In his The Case for Hybrids blog post Mat Mathews described the Hotel California effect of public clouds as: “One of the most oft mentioned issues with public cloud is the difficulty in getting out.” Once you start relying on cloud provider APIs to provide DNS, load balancing, CDN, content hosting, security groups, and a plethora of other services, it’s impossible to get out.
Interestingly, the side effects of public cloud deployments extend into the realm of application programming, as I was surprised to find out during one of my Expert Express engagements.
I was talking with an engineer who was tasked with setting up networking infrastructure for a private cloud that would allow his company to migrate the workloads from a too-expensive public cloud into a more cost-controllable private environment.
It looked to be an easy engagement focusing on designing the networking infrastructure for maximum scalability – after all, the programmers deploying cloud applications usually know a bit about scale-out architectures and resiliency – and I got a real shock when encountering the stretched subnets needed to support live long-distance VM mobility in a list of requirements.
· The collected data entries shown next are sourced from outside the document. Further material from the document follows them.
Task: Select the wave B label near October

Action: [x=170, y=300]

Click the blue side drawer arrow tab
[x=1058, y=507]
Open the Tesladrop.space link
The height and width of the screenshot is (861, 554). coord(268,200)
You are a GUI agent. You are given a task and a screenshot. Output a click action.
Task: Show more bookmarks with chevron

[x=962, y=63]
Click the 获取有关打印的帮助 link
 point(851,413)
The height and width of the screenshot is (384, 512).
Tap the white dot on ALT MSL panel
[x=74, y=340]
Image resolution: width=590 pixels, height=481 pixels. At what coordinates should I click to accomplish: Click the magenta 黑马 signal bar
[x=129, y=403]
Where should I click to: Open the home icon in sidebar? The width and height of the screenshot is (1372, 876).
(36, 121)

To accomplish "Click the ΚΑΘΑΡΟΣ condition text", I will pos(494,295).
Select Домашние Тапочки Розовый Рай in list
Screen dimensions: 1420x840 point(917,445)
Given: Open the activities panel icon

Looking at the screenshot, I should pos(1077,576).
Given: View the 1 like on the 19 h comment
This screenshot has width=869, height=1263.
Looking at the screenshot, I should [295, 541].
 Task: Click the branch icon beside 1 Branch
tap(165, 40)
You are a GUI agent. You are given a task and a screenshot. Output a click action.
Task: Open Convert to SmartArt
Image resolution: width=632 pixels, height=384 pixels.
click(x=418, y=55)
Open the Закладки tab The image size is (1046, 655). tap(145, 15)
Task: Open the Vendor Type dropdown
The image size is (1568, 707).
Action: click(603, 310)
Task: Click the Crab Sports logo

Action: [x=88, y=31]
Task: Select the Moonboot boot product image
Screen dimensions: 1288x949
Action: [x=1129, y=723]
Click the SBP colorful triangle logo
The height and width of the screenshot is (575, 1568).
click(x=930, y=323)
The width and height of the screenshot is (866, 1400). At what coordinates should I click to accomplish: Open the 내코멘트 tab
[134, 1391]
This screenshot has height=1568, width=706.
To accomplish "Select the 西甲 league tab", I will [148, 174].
It turned out that while the programmers understood everything about application resiliency, the redundant database service offered by AWS lulled them into complacency – they never thought about the database redundancy, and because writing database connect strings straight into source code seems to make sense to some people, they got stuck with an application stack relying on a single database instance that had to be constantly nurtured and carefully migrated to another data center during disaster avoidance process (all other virtual machines could be shut down and restarted on the other end, but the database remained an untouchable holy cow).
Fixing the application stack was (as always) out of question, resulting in another case of brownish substance flowing downwards until it creates expensive complexities in the network layer.